You left out 0 ?R (Rankine scale). :grin:

Someone get my old Thermodynamics professor out of my head!!
 
sparkie001 said:
On the CBS Evening News 2/5/07 - "In Indianapolis, where the mercury barely topped zero, even underground power lines had to be defrosted with a blowtorch to keep the city's power grid online."
That is too much to believe. I have heard of news reporters not checking their facts, but this is the worst I have seen in a while. Some utility employee may have actually reported this story to the reporter, but it would not have been a reliable source.
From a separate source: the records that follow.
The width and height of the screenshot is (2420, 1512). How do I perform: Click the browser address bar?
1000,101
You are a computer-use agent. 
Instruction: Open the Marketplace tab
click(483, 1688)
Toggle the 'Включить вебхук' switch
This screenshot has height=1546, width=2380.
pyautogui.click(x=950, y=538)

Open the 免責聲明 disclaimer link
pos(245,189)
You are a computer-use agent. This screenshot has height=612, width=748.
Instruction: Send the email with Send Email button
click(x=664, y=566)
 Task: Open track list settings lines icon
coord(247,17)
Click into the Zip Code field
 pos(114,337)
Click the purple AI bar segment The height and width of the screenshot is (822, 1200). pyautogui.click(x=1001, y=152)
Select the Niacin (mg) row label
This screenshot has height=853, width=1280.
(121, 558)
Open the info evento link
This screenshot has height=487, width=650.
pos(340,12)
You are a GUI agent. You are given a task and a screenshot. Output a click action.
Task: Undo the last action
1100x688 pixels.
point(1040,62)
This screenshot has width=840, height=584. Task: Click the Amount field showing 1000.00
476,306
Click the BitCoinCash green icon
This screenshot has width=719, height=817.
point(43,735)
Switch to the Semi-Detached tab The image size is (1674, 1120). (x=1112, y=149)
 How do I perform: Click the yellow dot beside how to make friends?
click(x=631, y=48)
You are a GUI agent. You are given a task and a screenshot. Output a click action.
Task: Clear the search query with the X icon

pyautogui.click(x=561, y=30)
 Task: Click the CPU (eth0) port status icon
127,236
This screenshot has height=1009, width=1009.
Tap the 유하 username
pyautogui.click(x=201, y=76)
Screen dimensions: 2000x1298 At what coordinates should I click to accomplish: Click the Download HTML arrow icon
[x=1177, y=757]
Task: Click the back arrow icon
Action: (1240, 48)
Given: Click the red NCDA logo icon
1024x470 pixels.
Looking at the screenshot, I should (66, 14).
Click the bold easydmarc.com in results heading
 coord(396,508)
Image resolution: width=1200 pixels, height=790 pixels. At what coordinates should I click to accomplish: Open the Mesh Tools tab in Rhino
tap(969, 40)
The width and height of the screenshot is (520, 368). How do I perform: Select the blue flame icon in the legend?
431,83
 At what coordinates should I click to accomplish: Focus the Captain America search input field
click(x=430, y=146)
I am curious: did the utility employees have to dig up the underground lines, in order to apply the blowtorch? Or perhaps the utility employees walked through a cable tunnel with the blowtorch, not realizing that insulation materials are flammable? :-?
 
If you leave your coffee pot on, a trickle of electrons keeps flowing through the wire and it keeps the electrons from freezing and busting the wire open:)
 
While watching our local new here one evening, I listened to the reporter make the following statement: "The buildings electrical power had been turned off one week prior to the fire. For this reason, the cause of the fire has yet to be determined!:"
 
charlie b said:
That is too much to believe. I have heard of news reporters not checking their facts, but this is the worst I have seen in a while. Some utility employee may have actually reported this story to the reporter, but it would not have been a reliable source.

I agree wholeheartedly. Nearly EVERY time that I have firsthand knowledge of an event or subject that I see on the news, the reporter gets it wrong. I'm not sure why I bother to watch...

The video is at www.cbsnews.com entitled Cold Wave Hits the North.